Monday, Jun. 03, 1935
Engaged. Marie McIntyre, 22, daughter of White House Secretary Marvin Hunter McIntyre; and Frederick Hayes Wallen II, 25, supervising engineer on an RFC project in Arizona.
Married. Sarah ("Sally") Brisbane, 22, pretty daughter of Hearst Columnist Arthur Brisbane; and John Reagan ("Tex") McCrary Jr., 24, handsome onetime sportswriter on The Literary Digest, organizer of the Association of College Editors which it promoted; in Manhattan. For the reforming, vaguely liberal A. C. E.. Mr. McCrary drafted a letter warmly attacking Hearst policies. "Tex" McCrary now works for the New York Mirror, owned by Publisher Hearst, directed by Father-in-Law Brisbane.
Married. Howard Franklin Thurston, 65, famed magician; and Pauline Mark, 27, his assistant whom he was accustomed to saw in half on the stage; in Harrison, N. Y. She met him 15 years ago when, on a Chicago stage, he turned a box of candy into a white rabbit for her.
Divorced. James Thurber, 40, one-eyed New Yorker writer, amateur artist famed for his shapeless women and droopy men (TIME, Dec. 31); by Mrs. Althea A. Thurber; in Bridgeport, Conn. Grounds: that he drank, was unfaithful, often got in fights which he invariably lost.
Died. Mrs. Emily Davies Vanderbilt Thayer Whitfield, thirtyish, successively divorced from William H. Vanderbilt and Producer Sigourney Thayer, about to divorce Author Raoul Whitneld; by her own hand (revolver); at Dead Horse Ranch, near Las Vegas, N. Mex.
Died.
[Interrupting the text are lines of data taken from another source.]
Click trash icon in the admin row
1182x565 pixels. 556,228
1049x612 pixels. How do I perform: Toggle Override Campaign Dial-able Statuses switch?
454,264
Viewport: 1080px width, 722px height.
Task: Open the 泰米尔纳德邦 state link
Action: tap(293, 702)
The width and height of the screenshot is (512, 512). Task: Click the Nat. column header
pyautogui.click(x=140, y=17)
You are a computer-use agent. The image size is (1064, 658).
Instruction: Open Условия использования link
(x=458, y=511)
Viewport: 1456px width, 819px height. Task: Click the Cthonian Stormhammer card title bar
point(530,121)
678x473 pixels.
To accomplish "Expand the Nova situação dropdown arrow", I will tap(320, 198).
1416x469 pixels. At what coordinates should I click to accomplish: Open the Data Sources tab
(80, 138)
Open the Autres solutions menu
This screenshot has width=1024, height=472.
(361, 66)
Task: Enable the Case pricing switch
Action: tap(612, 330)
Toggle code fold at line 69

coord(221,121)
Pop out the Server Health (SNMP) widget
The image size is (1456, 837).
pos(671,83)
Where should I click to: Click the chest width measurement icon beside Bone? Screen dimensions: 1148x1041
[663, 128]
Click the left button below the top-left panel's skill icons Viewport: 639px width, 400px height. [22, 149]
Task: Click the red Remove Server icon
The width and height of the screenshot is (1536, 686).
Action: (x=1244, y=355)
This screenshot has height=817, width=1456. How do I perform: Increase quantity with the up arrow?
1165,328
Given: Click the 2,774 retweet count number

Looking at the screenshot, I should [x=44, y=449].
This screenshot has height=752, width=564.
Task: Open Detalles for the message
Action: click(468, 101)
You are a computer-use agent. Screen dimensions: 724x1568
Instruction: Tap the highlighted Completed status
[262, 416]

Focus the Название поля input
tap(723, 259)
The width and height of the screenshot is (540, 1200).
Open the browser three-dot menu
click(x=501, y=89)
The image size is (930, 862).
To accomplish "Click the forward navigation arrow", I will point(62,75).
James W. Blake, 72, author in 1894 of the words of Al Smith's latterday campaign song, ''The Sidewalks of New York"; of cancer; in Manhattan. Mamie O'Rourke, Nellie Shannon, Johnny Casey and Jimmy Crowe, who "tripped the light fantastic" in Blake's lyric, had been his childhood playmates. Though the song still sells 5,000 copies a year, it brought only $5,000 to Blake and Composer Charles Lawlor, who died penniless in 1925. Pensioned by the American Society of Composers, Authors & Publishers, Blake was hospitalized during his last illness through the offices of Citizen Smith.
Died. Jane Addams, 74, pioneer social worker, lecturer, pacifist, reformer, founder 46 years ago of Chicago's Hull House, first and most famed settlement house in the U.S.; after an operation for abdominal adhesions and cancer; in Chicago. Theodore Roosevelt called her "America's most useful citizen." For her peace activities, which included organizing an international congress of women during the War and resisting U.S. entry into the War, she was awarded one-half the 1931 Nobel Peace Prize, with Nicholas Murray Butler.